El siglo XX vio la expansión del sufragio universal y el triunfo aparente de la democracia de masas. Pero esa victoria correspondió a un desafío nuevo: los gobiernos electos comenzaron a concentrar competencias, erosionar tribunales y poner límites a la libertad de prensa. Bajo la apariencia de “volver el poder al pueblo”, surgieron regímenes con legitimidad electoral que, en la práctica, socavaban las reglas del juego liberal: nacían las democracias iliberales.
En una democracia iliberal, el voto universal sirve de justificación para reformar de facto la separación de poderes. Los parlamentos pueden aprobar leyes que subordinan a la Justicia, el Ejecutivo se atribuye facultades discrecionales excesivas y los jueces pierden independencia por nombramientos político-partidistas. Además, se utilizan prácticas clientelares y programas sociales con fines electorales, transformando la democracia en un instrumento de perpetuación en el poder.
El populismo iliberal combina apelaciones emocionales, narrativas de soberanía absoluta y deslegitimación de contrapesos. La “voluntad general” se presenta como única ley y fuente de todo mandato, confiriendo al líder un rol casi carismático. La prensa independiente es tachada de “enemiga del pueblo” y las redes sociales se convierten en campo de batalla.
La comunicación política iliberal no solo crea mentiras, sino que siembra la duda sobre los hechos. Cuestionar estadísticas oficiales, desprestigiar a académicos y sembrar teorías conspirativas se vuelve parte de la estrategia para minar la confianza: si nadie cree en la ciencia social o en el periodismo de investigación, el gobernante gana vía erosión de la verdad. La posverdad es el terreno de cultivo ideal para prolongar la dominación.
Frente a este desafío, la información rigurosa adquiere un valor estratégico. Medios como illiberaldemocracy surgen para desenmascarar tácticas de manipulación y exponer los modos en que se violan los principios liberales. Nuestro enfoque combina estudios de ciencia política, sociología y teoría del derecho, conscientes de que las ciencias sociales no pueden alcanzar la objetividad matemática, pero sí construir aproximaciones sólidas mediante contraste de datos y metodologías transparentes.

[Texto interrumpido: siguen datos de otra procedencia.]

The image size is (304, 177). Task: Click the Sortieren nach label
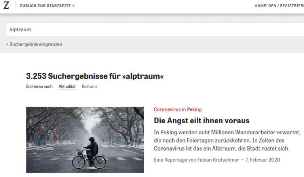[x=39, y=87]
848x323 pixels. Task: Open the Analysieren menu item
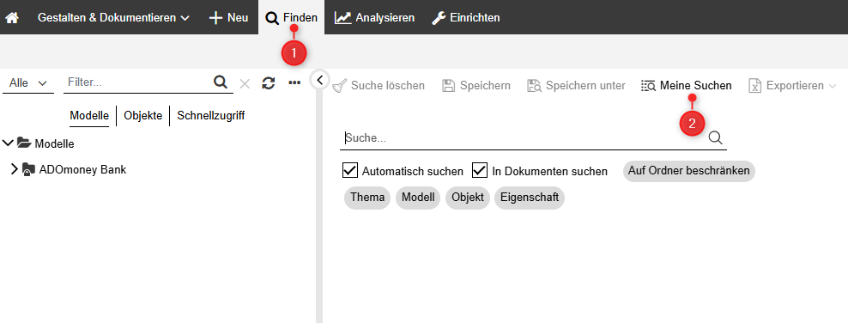pyautogui.click(x=374, y=17)
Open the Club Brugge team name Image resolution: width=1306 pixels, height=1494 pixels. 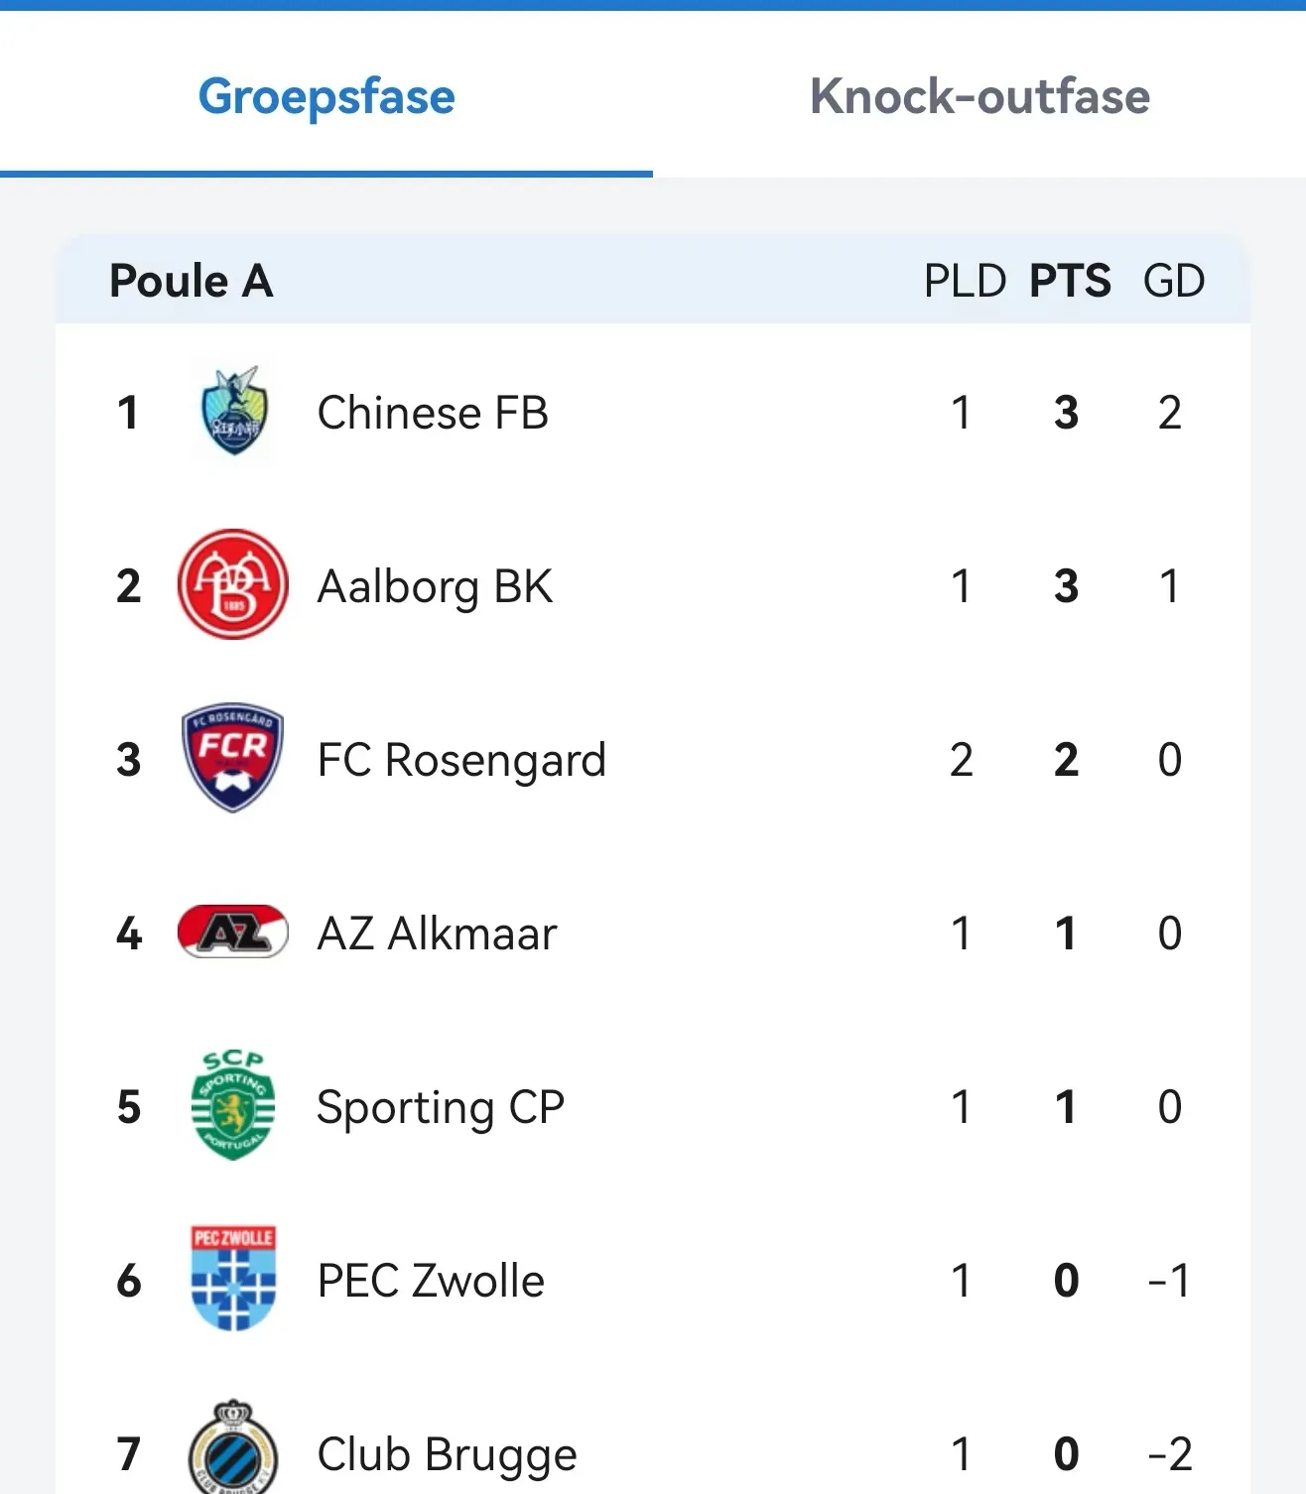[x=447, y=1454]
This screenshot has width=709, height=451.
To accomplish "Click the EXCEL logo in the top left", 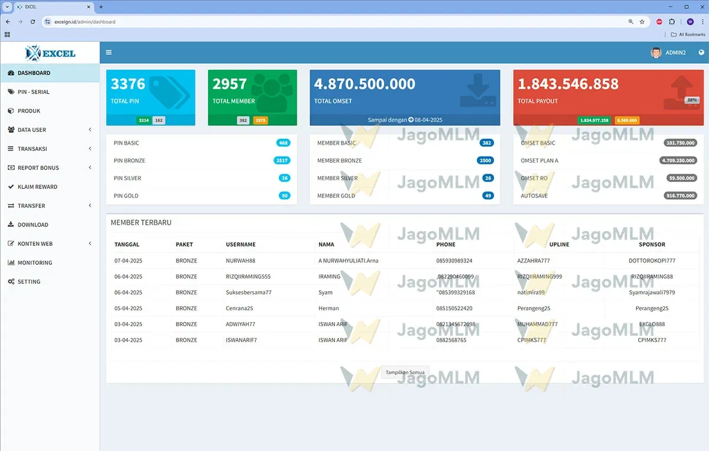I will pos(50,52).
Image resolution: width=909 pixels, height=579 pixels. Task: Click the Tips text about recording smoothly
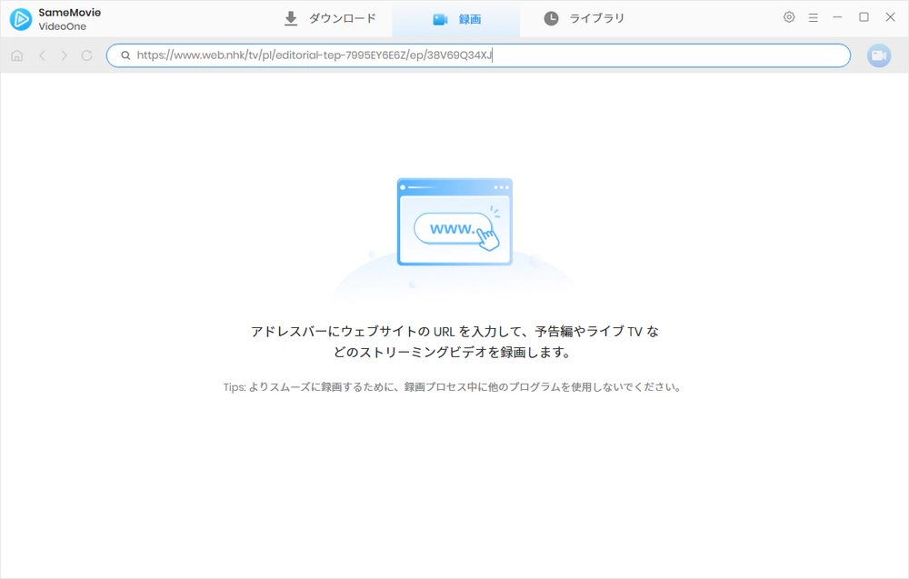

En términos de política práctica, es urgente fortalecer organismos de control con atribuciones reales: tribunales supremos robustos, procuradurías autónomas y agencias de protección al derecho de información. La legislación sobre partidos y financiación electoral debe evitar trampas de opacidad. Y las leyes de medios tienen que garantizar pluralismo y accesibilidad para impedir monopolios informativos y la censura indirecta.
Desde el punto de vista académico, resulta esencial explorar el “capital social” de cada nación: cómo la confianza interpersonal y la cohesión comunitaria disminuyen la susceptibilidad a la propaganda. Fomentar espacios de deliberación ciudadana, consejos de barrio y foros de discusión amplia la experiencia democrática más allá del mero acto de votar.
La democracia iliberal no es una fase pasajera, sino un síntoma de la tensión permanente entre el ideal de autodeterminación popular y la necesidad de frenos institucionales. Comprender sus mecanismos —captura judicial, control mediático, populismo programático y desinformación— es el primer paso para articular defensas sólidas. Iliberaldemocracy apuesta por el análisis crítico, la investigación empírica y la divulgación responsable para que la pluralidad de voces triunfe sobre la uniformidad del poder sin contrapesos.